> **TASK ITEM**
Your reply should consist only of the lines from the one with "Given: Open help" through the end of the entries, transcribed exactly. Pictures stay out.

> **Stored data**
━━━━
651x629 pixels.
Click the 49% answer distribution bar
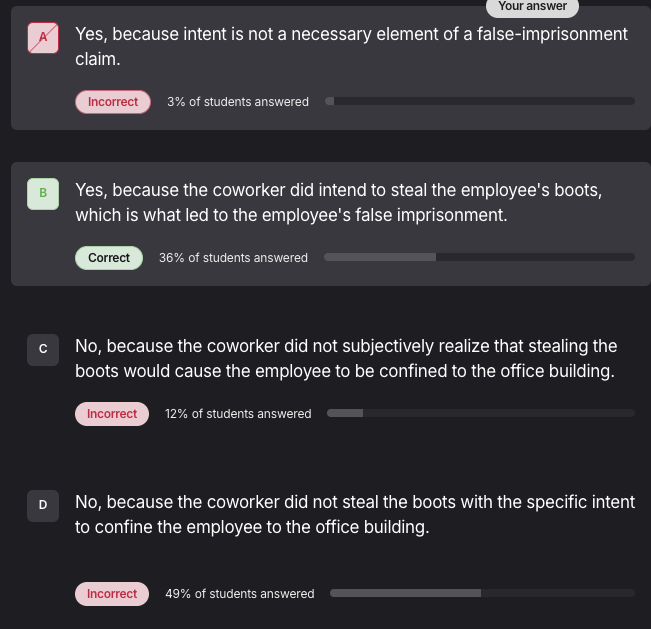(482, 593)
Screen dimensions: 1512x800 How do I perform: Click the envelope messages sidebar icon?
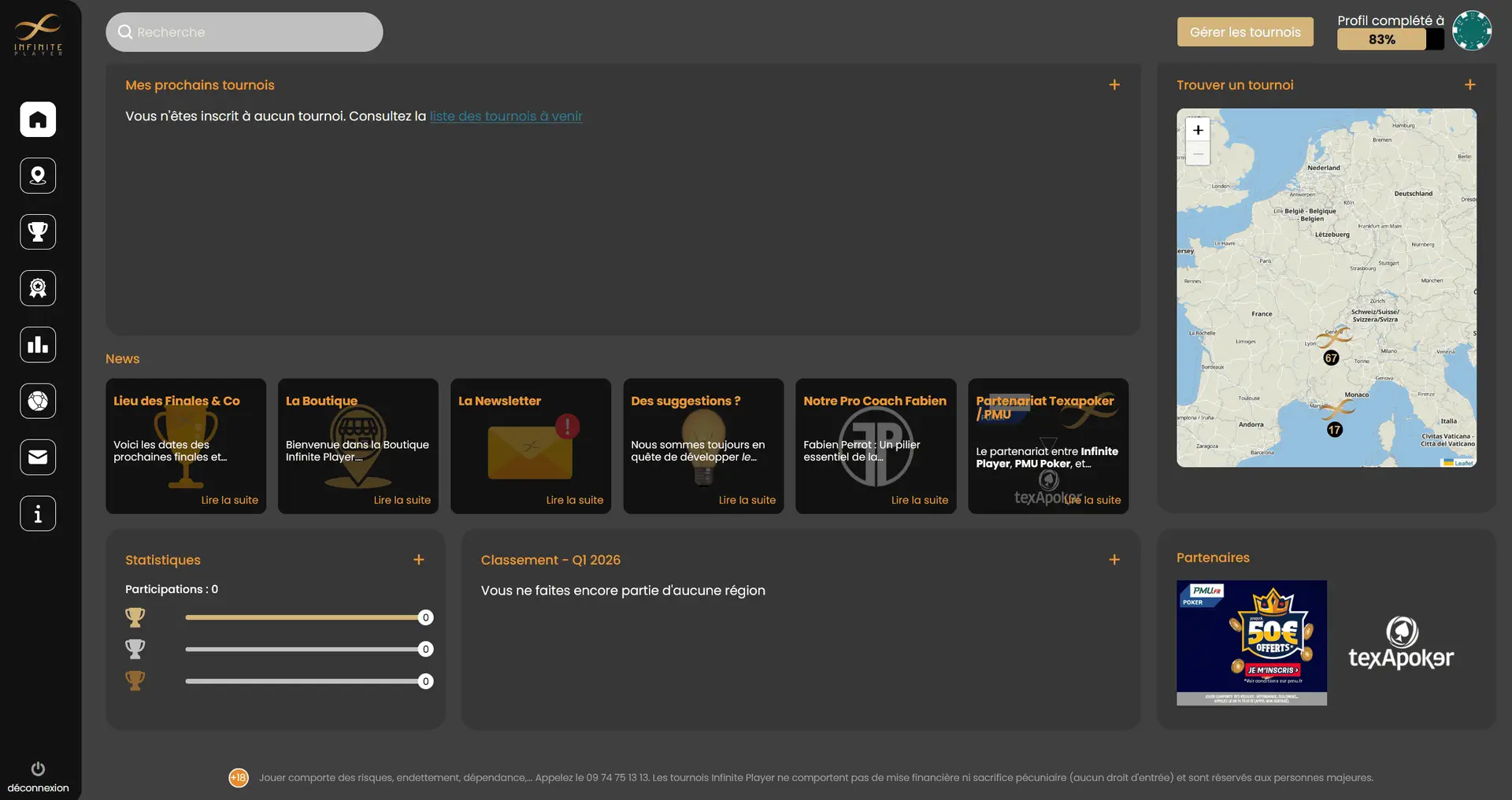coord(38,457)
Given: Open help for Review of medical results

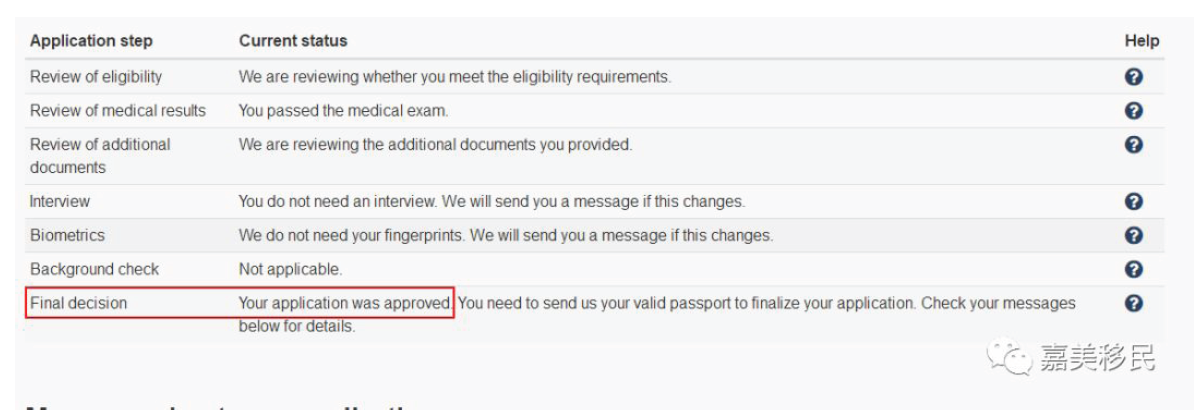Looking at the screenshot, I should [x=1134, y=111].
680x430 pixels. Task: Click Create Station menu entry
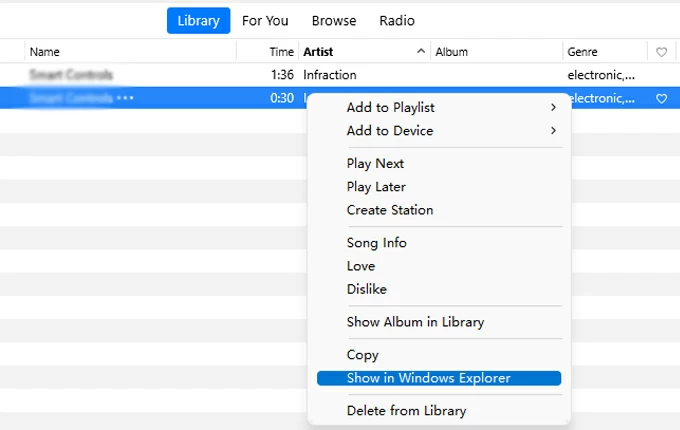tap(390, 210)
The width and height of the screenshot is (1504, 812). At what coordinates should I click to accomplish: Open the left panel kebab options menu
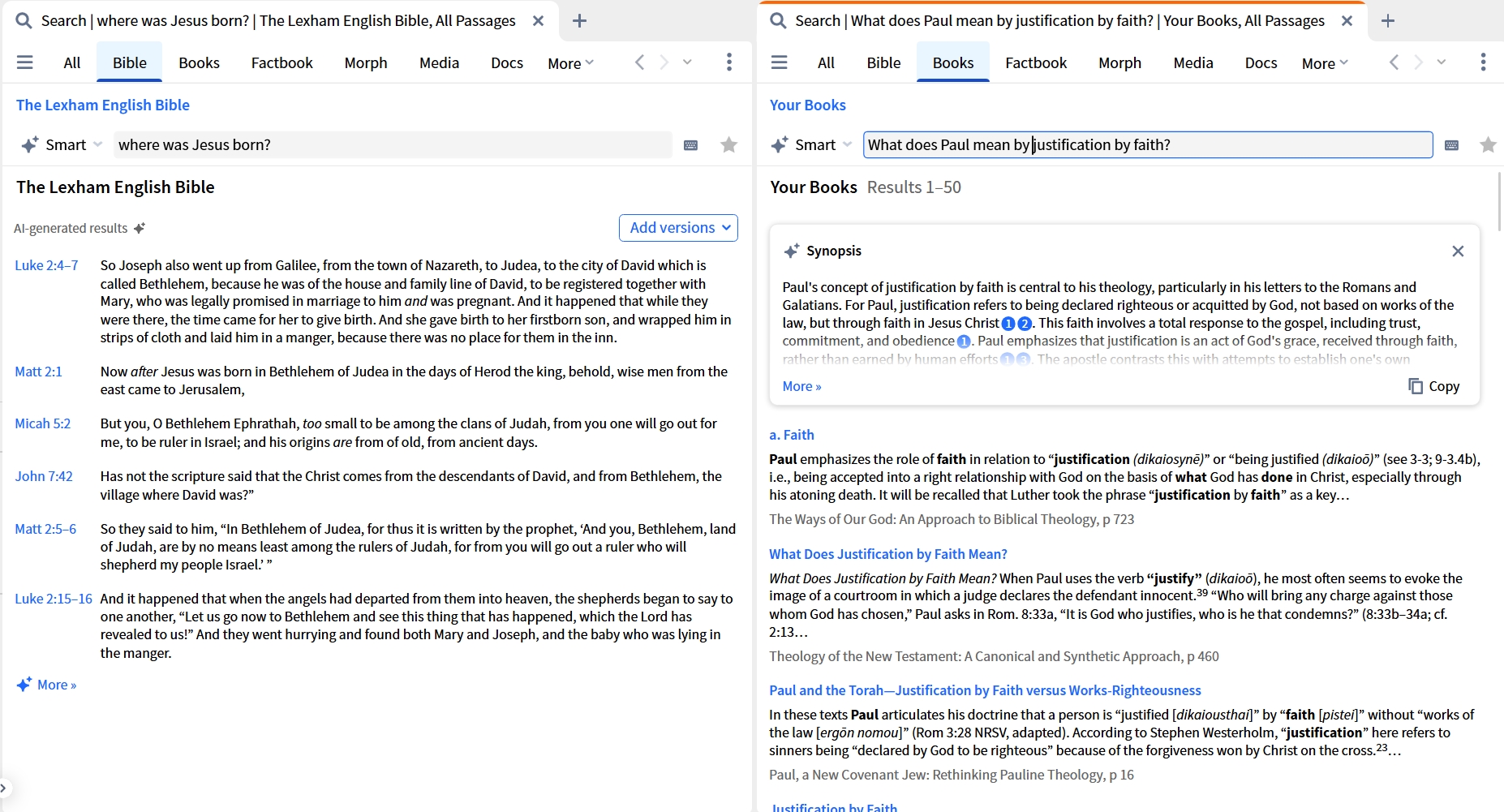coord(729,62)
━━━━
> **YOUR SOLUTION**
Given: Open help for Review of medical results

Looking at the screenshot, I should [x=1134, y=111].
680x430 pixels. Task: Click Create Station menu entry
tap(390, 210)
The width and height of the screenshot is (1504, 812). At what coordinates should I click to accomplish: Open the left panel kebab options menu
coord(729,62)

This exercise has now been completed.